Dall’entrata in funzione dell’euro i governi tedeschi hanno adottato esplicitamente una strategia mercantilista. E, paradossalmente, hanno usato per alimentarla una delle pratiche tipiche del riformismo, la concertazione, attraverso la quale hanno, con l’accordo dei sindacati tedeschi, rovesciato la politica dei redditi nel suo contrario. Il principio che i salari reali debbano crescere in relazione alla crescita della produttività, che era il cuore della politica dei redditi, è stato sostituito da una regola che stabilisce l’esatto contrario: i guadagni di produttività dovevano essere usati per aumentare la competitività del sistema economico tedesco. Così la competitività di un’economia già forte è aumentata in quanto la Germania ha avuto una dinamica del costo del lavoro e della domanda interna inferiore a quella dei Paesi concorrenti. A questo si è aggiunto il grande vantaggio di un tasso di cambio dell’euro che favorisce i Paesi più forti. Nessuna meraviglia allora per le eccezionali performance della Germania nel commercio estero e che esse si siano manifestate soprattutto verso gli altri Paesi dell’area euro ed abbiano fornito una formidabile spinta alla formazione degli enormi squilibri finanziari e reali formatisi fra i Paesi dell’area euro.
Nella prima riunione dei G20 alla quale partecipava Obama sostenne che per superare i profondi squilibri formatisi nell’economia mondiale ogni Paese dovesse rimettere in discussione il suo modello di sviluppo. Il governo tedesco rifiutò questo approccio e da allora ha imposto all’area euro una politica di contenimento della domanda interna che ha senso solo se si volesse fare adottare anche all’intera area euro una strategia mercantilista. Questo è un approccio velleitario che fa dell’Europa non solo il centro della crisi economica mondiale, ma anche il principale ostacolo alla ricerca di nuove forme di cooperazione per il superamento degli squilibri dell’economia mondiale.
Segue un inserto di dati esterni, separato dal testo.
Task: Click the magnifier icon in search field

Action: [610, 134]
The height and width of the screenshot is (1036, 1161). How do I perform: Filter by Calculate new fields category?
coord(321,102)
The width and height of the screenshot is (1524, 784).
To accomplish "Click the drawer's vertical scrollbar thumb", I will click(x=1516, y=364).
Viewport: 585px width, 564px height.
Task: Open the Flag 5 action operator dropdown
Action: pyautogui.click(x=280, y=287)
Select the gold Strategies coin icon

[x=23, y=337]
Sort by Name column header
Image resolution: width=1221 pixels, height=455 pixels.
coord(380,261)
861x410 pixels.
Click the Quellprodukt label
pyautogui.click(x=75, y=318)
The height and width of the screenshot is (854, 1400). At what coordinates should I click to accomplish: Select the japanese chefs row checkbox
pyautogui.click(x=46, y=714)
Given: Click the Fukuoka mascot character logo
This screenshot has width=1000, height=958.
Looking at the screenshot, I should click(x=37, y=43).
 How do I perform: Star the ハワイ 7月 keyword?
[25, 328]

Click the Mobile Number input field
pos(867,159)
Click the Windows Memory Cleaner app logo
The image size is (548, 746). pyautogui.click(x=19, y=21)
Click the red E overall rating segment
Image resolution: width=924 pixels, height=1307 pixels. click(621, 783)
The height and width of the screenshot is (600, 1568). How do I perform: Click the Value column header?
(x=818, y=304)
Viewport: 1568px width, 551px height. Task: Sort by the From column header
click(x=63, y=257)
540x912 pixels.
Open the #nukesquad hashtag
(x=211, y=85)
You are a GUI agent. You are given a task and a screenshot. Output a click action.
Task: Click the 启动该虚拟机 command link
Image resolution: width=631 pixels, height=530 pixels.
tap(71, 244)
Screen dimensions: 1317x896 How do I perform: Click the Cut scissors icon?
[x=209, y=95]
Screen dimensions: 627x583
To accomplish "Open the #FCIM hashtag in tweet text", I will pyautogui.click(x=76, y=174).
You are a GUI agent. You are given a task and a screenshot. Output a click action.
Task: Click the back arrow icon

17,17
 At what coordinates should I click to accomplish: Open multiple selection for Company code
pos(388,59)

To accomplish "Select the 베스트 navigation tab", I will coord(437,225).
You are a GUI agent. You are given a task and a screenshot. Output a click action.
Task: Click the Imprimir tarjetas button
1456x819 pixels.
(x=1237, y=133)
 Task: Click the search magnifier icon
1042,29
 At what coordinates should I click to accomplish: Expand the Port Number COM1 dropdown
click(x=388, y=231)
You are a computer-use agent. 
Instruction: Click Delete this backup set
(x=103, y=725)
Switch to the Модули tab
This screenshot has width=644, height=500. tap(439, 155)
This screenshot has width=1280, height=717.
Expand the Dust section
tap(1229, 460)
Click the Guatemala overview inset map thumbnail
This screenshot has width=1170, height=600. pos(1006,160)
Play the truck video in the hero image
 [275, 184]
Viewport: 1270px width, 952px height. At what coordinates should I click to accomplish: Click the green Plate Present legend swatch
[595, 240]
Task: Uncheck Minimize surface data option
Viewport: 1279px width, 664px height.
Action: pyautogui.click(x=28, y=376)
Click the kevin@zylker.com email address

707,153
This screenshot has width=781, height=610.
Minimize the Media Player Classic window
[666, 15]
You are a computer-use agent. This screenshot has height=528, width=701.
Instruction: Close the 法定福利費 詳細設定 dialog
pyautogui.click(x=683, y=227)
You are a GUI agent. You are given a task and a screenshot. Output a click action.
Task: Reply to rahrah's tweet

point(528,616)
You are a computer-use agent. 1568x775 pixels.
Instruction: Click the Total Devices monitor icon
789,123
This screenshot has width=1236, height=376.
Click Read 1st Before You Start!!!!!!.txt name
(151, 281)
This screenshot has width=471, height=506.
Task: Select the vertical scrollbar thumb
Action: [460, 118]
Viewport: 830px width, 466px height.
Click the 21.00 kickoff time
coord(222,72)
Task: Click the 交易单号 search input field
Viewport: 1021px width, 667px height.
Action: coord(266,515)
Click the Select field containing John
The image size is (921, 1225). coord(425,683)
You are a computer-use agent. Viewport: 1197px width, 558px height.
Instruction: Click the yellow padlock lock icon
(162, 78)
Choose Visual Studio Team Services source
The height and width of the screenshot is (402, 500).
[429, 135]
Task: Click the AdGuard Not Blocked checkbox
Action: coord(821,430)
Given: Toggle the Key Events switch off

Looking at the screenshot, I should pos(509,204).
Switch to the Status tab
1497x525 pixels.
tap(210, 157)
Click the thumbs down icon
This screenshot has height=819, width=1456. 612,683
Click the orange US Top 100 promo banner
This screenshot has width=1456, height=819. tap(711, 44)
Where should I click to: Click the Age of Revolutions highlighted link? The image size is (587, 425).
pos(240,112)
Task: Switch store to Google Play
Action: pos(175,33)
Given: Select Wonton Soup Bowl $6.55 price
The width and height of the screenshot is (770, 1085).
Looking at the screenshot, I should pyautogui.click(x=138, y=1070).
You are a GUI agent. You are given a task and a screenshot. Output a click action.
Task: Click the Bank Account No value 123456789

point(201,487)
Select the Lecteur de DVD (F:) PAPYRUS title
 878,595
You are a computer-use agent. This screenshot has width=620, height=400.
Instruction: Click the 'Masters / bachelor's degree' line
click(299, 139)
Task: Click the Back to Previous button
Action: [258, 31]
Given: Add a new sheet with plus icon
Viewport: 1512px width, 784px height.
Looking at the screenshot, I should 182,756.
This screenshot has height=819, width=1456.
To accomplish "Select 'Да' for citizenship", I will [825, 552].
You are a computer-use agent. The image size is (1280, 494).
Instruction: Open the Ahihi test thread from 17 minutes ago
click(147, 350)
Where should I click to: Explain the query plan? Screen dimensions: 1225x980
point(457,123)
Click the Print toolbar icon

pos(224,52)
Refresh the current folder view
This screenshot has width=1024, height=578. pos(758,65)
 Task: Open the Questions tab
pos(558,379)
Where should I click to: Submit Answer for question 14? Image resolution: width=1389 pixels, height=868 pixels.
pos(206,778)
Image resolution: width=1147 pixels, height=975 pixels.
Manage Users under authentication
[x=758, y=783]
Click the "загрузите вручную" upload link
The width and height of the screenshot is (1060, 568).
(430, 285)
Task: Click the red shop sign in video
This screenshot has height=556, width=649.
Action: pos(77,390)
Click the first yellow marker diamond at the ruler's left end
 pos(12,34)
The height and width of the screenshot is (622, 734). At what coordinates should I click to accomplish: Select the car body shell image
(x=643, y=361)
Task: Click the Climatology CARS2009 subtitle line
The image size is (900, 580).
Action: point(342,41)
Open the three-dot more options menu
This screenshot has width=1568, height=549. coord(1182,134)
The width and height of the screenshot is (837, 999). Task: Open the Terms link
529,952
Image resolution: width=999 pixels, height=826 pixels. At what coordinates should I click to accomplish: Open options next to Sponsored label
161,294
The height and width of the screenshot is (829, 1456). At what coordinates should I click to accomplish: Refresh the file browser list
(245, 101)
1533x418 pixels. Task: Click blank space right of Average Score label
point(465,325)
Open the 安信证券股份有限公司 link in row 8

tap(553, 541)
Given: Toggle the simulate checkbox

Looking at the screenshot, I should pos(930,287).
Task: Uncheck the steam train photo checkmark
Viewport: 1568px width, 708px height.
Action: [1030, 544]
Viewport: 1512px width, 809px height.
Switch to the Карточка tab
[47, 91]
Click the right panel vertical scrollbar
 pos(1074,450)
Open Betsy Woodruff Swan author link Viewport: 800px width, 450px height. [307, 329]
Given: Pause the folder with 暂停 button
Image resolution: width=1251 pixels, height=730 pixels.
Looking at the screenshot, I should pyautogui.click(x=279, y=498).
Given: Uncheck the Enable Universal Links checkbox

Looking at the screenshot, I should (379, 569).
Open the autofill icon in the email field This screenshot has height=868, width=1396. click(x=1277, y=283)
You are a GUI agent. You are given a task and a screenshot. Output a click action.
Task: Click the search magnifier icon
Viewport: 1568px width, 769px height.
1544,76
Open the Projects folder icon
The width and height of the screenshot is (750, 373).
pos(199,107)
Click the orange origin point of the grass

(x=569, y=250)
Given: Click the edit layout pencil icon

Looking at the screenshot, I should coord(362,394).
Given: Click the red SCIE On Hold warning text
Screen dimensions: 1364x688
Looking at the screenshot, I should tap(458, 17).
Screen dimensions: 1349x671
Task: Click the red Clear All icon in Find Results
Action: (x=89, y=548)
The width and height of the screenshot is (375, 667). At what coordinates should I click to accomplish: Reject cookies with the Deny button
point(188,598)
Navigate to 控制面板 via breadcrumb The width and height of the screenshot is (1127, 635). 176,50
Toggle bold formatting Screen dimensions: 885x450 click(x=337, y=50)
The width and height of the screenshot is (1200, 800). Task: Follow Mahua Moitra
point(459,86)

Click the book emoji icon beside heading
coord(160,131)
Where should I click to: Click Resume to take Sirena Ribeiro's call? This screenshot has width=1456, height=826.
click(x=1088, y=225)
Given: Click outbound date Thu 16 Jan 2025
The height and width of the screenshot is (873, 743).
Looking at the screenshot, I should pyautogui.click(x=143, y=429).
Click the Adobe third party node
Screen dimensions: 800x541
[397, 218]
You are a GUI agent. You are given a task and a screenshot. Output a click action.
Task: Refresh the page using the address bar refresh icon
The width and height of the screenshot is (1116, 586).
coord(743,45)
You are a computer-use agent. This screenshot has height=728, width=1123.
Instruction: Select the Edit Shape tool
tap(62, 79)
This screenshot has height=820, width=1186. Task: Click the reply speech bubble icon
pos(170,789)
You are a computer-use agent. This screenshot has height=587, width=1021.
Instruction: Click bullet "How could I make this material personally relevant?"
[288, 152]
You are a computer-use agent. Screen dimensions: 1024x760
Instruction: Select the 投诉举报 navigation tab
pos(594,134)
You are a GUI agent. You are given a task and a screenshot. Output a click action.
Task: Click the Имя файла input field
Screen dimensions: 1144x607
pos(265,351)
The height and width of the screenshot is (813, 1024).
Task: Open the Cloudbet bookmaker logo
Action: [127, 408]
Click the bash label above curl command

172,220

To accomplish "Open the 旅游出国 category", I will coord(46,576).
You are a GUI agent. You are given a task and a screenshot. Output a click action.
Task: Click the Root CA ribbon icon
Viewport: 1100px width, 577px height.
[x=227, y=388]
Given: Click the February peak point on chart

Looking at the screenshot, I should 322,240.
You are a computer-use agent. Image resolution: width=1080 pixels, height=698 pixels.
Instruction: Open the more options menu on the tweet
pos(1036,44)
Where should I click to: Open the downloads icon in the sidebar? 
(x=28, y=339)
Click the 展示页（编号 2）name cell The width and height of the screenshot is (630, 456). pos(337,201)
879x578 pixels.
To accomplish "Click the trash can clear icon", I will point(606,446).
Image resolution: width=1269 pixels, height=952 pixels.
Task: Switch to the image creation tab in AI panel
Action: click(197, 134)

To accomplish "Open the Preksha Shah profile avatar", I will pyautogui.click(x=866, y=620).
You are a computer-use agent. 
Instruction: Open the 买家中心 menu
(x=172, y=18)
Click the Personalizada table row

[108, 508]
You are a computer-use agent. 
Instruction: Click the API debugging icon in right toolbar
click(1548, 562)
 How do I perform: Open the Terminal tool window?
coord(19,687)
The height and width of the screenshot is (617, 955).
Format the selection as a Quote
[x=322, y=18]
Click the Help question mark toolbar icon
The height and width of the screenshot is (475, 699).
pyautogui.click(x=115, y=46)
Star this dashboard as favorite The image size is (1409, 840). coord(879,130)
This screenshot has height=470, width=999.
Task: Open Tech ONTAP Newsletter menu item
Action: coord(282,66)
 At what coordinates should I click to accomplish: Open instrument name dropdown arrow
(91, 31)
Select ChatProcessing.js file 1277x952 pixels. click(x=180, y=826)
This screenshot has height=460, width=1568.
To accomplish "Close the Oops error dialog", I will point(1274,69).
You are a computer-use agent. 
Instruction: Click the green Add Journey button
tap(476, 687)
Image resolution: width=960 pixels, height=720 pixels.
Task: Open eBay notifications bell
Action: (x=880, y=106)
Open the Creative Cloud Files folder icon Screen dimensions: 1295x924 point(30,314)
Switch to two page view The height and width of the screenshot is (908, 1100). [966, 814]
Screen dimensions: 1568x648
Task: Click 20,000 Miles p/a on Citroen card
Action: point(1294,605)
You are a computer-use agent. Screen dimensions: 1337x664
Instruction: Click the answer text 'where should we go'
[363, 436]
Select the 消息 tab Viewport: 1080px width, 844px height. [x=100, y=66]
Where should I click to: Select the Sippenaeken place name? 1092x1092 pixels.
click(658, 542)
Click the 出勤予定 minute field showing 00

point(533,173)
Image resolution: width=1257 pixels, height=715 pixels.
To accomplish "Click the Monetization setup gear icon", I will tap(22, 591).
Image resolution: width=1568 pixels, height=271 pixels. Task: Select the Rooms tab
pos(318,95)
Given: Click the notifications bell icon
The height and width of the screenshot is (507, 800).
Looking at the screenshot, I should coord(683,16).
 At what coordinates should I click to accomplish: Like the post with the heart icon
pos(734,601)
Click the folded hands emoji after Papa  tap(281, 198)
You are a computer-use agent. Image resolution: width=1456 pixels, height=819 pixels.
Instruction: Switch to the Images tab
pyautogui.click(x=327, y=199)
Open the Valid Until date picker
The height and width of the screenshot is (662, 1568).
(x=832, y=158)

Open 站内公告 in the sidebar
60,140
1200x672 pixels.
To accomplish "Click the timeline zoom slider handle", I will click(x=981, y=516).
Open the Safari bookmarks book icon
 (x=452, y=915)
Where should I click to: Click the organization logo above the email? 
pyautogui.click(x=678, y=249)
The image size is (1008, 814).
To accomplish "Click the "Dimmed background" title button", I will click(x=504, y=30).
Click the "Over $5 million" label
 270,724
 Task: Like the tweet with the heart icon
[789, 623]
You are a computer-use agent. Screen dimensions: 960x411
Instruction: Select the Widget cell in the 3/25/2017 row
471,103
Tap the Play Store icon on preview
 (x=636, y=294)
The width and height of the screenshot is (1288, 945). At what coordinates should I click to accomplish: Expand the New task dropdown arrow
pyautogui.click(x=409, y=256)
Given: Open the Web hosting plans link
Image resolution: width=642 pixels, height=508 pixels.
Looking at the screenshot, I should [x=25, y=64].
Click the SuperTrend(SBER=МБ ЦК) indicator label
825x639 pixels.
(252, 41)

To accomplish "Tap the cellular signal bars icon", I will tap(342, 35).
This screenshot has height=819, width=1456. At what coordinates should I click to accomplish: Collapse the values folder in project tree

Ad essa si deve opporre il rilancio di una visione che vede obiettivo della crescita economica il maggiore benessere dei cittadini anche se tale benessere deve essere definito oggi in relazione ai nuovi bisogni ed ai profondi mutamenti nel livello di vita e nella composizione demografica. E restituisca alla politica economica il compito di puntare con ogni mezzo a realizzare la piena utilizzazione delle risorse di ciascun Paese anche se questo può essere conseguito oggi sopratutto attraverso politiche macroeconomiche di dimensione europea.
Questi sono i termini del confronto che non è fra italiani e tedeschi, ma fra una cultura conservatrice che risuscita pratiche e valori ottocenteschi ed una cultura riformista che deve provare a rilanciare nella realtà di oggi i valori e le politiche innovatrici che dettero allora la risposta vincente alla crisi. Ed è un confronto in corso anche in Germania dove voci autorevoli si stanno opponendo alla politica del governo. Tale confronto conoscerà probabilmente una svolta se ci sarà un mutamento nella situazione politica tedesca.